HPC and GPU computing
MPI configuration
In parallel computing, the Process Management Interface (PMI) allows the MPI process to interact with the process manager by adding information to the database (“put” operations) and querying information added by other processes in the application (“get” operations).
PMIs are available in our SLURM installation. To list the available PMIs, run the following command on an interactive server:
% srun --mpi=list
The correlation between the PMI and the required MPI type is shown in the SLURM MPI Users Guide.
To implement MPI in your parallel calculations, please add one of the following syntaxes to the job.sh script you will submit:
Using CUDA
CC-IN2P3 provides a complete Nvidia environment (drivers, CUDA, CUDnn and NCCL libraries), and upgrade it on a regular basis. To know the current CUDA version please use the following command from an interactive GPU server:
% nvidia-smi
As CUDA librairies are getting bigger and bigger, it is not possible to keep all cuda versions on gpu servers. For this reason, only one version is kept to ensure a version of the CUDA libraries consistent with the drivers.
If you need to use a specific version of CUDA you have the following options:
You may install your own version on your group’s THRONG directory. Then in your job, you just have to specify the path to your CUDA installation. For example (no need to be root):
% wget https://developer.download.nvidia.com/compute/cuda/12.4.0/local_installers/cuda_12.4.0_550.54.14_linux.run
% sh cuda_12.4.0_550.54.14_linux.run --toolkit --installpath=\$THRONG_DIR/cuda-12.4/
Then choose to install only CUDA (uncheck drivers). The environment variables to be defined in the job are:
export PATH=$HOME/cuda-12.4/bin:$PATH
export LD_LIBRARY_PATH=$HOME/cuda-12.4/lib64:$LD_LIBRARY_PATH
You may use an Apptainer image with a builtin CUDA installation.
Be aware that you have to build the image first and have root permissions to do it (on your workstation for instance), then copying the image on your storage areas and then using it in a job.

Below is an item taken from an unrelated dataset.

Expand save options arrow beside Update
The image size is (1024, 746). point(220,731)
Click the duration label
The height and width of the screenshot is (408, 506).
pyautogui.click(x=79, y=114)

If you’re using python, you can also install CUDA via python packages, or even choose a CUDA version when using frameworks such as pytorch, jax, etc…
Attention
Be aware that in any case you’ll have to follow the drivers/CUDA matrix, i.e old versions of CUDA are no more supported!
Please check the NVIDIA Support Matrix and contact our user support to gather all the necessary information.
To compile your CUDA code, connect to an interactive GPU server and then use the nvcc compiler:
% /usr/local/cuda-12/bin/nvcc
Once the code is compiled, we recommend you to exit the interactive server and submit your jobs with sbatch.
Note
To profile GPU jobs, CUPTI (CUDA Profiling Tools Interface) is installed on our computing nodes. Since CUPTI is directly linked to CUDA the installed version is the same.